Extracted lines
## begin

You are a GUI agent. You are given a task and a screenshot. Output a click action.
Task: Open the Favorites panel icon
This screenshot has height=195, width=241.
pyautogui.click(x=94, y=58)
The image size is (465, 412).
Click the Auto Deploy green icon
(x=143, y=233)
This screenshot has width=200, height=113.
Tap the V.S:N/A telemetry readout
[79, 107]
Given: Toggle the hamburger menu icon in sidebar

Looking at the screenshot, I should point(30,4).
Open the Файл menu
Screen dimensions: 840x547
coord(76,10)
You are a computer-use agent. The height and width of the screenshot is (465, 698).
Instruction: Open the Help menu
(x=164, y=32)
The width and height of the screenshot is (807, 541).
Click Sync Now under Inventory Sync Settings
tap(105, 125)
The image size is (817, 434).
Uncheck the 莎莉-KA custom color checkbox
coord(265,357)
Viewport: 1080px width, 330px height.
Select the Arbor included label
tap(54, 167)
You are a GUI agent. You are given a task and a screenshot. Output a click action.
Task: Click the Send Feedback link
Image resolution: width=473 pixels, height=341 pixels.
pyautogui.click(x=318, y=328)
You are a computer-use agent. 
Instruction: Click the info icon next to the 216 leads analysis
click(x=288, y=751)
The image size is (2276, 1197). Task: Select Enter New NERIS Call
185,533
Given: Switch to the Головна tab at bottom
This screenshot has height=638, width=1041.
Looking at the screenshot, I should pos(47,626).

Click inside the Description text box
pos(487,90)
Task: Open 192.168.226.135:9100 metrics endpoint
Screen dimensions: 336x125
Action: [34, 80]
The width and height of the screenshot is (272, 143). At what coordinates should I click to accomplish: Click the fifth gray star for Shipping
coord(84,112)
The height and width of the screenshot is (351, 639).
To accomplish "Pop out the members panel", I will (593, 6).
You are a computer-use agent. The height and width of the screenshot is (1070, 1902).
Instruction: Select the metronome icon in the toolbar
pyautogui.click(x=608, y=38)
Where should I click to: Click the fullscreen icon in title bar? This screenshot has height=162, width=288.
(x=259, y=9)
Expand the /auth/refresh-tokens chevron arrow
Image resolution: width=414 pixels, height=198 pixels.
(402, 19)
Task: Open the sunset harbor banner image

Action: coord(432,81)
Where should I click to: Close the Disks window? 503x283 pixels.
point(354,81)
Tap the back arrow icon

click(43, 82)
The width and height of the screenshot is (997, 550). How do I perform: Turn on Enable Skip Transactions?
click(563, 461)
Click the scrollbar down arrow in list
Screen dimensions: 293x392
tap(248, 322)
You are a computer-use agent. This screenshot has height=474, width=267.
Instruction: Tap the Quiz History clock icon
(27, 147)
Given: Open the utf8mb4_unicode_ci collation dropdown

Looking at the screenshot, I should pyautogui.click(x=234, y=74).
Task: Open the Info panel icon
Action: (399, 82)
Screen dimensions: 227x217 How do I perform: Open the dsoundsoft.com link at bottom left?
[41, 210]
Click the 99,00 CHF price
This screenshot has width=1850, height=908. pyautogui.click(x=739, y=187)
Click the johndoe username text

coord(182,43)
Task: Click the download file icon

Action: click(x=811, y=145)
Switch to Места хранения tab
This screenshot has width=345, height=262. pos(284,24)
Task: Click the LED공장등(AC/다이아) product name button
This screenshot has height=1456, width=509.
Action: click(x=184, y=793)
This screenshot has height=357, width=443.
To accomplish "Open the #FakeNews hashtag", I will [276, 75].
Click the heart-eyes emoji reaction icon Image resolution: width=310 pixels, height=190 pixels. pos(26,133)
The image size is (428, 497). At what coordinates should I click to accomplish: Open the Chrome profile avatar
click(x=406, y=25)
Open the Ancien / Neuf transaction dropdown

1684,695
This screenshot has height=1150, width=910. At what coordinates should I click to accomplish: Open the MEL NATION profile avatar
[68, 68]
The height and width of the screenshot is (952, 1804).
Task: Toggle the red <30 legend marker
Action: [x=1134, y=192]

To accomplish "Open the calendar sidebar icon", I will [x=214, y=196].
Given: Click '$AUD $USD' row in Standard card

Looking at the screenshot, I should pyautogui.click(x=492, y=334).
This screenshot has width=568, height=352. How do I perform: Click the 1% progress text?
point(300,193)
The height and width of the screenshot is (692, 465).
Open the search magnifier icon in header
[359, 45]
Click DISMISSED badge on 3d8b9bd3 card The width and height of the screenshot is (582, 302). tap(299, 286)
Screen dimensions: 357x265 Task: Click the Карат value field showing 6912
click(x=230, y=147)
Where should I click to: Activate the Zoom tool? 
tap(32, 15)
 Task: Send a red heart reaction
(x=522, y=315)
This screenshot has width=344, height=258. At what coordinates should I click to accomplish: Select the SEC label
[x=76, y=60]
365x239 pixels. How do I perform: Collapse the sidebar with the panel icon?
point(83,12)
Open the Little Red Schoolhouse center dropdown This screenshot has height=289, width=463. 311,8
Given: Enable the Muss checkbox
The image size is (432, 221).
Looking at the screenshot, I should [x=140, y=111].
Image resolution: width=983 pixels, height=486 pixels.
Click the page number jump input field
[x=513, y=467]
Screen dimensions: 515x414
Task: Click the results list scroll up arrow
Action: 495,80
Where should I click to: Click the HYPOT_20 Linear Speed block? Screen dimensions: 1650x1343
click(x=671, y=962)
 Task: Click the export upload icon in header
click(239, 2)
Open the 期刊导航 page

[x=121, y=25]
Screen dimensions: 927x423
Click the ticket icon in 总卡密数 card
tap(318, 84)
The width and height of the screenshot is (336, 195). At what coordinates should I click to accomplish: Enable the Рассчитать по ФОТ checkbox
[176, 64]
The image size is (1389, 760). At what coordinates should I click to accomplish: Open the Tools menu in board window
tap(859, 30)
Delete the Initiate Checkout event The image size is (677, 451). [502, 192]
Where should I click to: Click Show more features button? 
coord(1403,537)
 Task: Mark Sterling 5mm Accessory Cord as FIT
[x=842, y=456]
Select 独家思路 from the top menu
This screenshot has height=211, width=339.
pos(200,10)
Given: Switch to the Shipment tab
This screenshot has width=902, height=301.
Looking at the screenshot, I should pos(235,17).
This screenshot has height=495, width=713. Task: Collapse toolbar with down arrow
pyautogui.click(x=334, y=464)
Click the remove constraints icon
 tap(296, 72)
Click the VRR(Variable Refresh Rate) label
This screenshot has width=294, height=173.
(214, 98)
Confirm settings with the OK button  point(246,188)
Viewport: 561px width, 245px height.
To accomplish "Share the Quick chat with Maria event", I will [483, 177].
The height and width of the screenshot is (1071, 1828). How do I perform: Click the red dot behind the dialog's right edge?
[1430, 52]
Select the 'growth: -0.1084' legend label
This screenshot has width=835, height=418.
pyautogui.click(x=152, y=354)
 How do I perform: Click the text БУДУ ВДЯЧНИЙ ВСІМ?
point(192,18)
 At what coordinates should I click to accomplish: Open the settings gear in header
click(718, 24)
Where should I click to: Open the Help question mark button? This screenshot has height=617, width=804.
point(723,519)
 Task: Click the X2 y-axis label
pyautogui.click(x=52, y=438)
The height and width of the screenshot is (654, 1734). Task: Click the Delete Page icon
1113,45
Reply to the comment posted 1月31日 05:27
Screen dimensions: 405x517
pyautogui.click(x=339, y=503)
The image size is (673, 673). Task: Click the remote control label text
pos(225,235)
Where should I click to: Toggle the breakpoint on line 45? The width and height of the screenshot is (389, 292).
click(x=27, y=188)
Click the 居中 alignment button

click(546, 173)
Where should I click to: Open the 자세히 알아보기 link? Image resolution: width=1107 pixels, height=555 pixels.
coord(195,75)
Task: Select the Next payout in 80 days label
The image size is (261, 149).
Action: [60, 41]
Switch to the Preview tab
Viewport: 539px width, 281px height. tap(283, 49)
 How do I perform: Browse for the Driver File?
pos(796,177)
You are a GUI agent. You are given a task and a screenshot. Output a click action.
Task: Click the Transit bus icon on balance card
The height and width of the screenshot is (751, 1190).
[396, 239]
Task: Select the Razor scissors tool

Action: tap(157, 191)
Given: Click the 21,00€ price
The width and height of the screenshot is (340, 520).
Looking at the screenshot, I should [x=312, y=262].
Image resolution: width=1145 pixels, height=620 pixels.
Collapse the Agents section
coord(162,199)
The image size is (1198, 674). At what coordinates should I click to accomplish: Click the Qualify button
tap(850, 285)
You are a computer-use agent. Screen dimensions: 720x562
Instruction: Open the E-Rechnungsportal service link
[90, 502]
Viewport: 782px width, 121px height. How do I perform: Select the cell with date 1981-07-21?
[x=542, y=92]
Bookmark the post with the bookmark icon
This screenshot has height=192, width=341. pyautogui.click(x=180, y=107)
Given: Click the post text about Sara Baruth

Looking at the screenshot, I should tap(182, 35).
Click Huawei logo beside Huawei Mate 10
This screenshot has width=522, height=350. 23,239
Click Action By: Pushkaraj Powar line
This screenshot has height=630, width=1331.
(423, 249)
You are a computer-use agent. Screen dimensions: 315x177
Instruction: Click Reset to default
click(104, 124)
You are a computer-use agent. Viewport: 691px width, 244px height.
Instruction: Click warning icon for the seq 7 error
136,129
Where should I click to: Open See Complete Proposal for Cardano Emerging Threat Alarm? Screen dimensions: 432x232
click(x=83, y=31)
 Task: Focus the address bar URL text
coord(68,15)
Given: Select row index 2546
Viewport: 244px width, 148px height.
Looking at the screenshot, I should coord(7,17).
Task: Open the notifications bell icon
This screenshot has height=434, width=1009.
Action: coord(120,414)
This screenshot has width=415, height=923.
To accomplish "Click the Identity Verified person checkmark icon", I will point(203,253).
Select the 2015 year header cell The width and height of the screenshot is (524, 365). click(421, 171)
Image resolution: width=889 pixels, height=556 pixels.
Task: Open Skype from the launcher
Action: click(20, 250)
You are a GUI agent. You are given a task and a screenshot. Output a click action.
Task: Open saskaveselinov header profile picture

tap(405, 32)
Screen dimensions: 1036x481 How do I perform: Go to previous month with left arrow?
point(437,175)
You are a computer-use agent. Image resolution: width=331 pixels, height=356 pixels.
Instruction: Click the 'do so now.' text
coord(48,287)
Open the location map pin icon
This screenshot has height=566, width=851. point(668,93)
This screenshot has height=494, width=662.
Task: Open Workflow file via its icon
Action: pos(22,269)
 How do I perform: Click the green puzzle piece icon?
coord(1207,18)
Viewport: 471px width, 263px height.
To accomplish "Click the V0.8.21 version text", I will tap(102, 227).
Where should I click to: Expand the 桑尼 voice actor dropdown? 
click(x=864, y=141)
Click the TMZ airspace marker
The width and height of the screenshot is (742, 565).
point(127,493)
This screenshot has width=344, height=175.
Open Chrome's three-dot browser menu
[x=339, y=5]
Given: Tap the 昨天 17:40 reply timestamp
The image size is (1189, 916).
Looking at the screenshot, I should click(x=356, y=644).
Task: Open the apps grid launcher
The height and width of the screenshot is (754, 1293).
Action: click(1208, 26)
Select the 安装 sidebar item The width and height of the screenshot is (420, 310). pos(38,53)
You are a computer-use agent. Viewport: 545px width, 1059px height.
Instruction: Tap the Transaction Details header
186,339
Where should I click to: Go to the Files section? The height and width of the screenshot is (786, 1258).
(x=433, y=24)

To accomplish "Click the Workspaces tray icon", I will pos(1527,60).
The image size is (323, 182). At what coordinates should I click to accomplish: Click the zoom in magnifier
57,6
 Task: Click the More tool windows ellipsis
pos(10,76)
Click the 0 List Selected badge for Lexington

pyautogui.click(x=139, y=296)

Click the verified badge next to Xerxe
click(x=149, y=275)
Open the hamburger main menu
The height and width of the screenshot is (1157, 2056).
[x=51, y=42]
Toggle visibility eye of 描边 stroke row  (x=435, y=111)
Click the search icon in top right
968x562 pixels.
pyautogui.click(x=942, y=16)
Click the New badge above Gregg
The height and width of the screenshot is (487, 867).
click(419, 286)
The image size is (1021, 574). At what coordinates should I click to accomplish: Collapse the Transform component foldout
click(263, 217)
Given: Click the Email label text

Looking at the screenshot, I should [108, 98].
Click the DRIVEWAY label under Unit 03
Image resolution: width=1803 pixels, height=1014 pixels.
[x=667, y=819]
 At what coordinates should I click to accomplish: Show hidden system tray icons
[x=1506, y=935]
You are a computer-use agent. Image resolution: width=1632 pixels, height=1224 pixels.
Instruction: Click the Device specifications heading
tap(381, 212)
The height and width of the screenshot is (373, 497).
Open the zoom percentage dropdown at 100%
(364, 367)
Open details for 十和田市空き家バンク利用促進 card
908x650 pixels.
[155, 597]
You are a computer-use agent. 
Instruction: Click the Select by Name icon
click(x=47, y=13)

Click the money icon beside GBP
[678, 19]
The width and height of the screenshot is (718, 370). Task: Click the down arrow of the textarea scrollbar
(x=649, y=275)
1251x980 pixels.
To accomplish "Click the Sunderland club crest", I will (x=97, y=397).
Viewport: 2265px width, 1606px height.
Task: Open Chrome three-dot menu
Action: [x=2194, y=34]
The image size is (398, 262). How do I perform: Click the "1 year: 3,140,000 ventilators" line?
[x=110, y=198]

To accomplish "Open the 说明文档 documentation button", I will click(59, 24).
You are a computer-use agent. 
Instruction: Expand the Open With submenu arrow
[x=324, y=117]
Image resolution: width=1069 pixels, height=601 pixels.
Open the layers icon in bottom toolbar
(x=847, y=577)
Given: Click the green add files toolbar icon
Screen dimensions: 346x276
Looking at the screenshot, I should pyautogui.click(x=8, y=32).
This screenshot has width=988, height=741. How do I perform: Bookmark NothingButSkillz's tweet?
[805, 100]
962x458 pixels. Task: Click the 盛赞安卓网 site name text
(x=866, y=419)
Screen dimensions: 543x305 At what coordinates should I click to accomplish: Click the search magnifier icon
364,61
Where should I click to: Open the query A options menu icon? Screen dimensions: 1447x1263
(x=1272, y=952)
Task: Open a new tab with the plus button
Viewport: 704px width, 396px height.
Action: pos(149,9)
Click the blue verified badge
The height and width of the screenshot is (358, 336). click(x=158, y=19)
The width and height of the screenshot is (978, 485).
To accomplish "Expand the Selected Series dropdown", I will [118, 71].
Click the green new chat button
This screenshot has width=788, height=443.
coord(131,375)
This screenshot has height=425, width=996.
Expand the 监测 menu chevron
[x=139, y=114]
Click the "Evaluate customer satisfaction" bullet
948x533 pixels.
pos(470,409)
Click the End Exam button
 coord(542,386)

## end

> What you are asked to do: Repeat the lines above, starting at the line that contains "365x239 pixels. How" and ending after the line that contains "will [483, 177].".

> Result for this exercise:
365x239 pixels. How do I perform: Collapse the sidebar with the panel icon?
point(83,12)
Open the Little Red Schoolhouse center dropdown This screenshot has height=289, width=463. 311,8
Given: Enable the Muss checkbox
The image size is (432, 221).
Looking at the screenshot, I should [x=140, y=111].
Image resolution: width=983 pixels, height=486 pixels.
Click the page number jump input field
[x=513, y=467]
Screen dimensions: 515x414
Task: Click the results list scroll up arrow
Action: 495,80
Where should I click to: Click the HYPOT_20 Linear Speed block? Screen dimensions: 1650x1343
click(x=671, y=962)
 Task: Click the export upload icon in header
click(239, 2)
Open the 期刊导航 page

[x=121, y=25]
Screen dimensions: 927x423
Click the ticket icon in 总卡密数 card
tap(318, 84)
The width and height of the screenshot is (336, 195). At what coordinates should I click to accomplish: Enable the Рассчитать по ФОТ checkbox
[176, 64]
The image size is (1389, 760). At what coordinates should I click to accomplish: Open the Tools menu in board window
tap(859, 30)
Delete the Initiate Checkout event The image size is (677, 451). [502, 192]
Where should I click to: Click Show more features button? 
coord(1403,537)
 Task: Mark Sterling 5mm Accessory Cord as FIT
[x=842, y=456]
Select 独家思路 from the top menu
This screenshot has height=211, width=339.
pos(200,10)
Given: Switch to the Shipment tab
This screenshot has width=902, height=301.
Looking at the screenshot, I should pos(235,17).
This screenshot has height=495, width=713. Task: Collapse toolbar with down arrow
pyautogui.click(x=334, y=464)
Click the remove constraints icon
 tap(296, 72)
Click the VRR(Variable Refresh Rate) label
This screenshot has width=294, height=173.
(214, 98)
Confirm settings with the OK button  point(246,188)
Viewport: 561px width, 245px height.
To accomplish "Share the Quick chat with Maria event", I will [483, 177].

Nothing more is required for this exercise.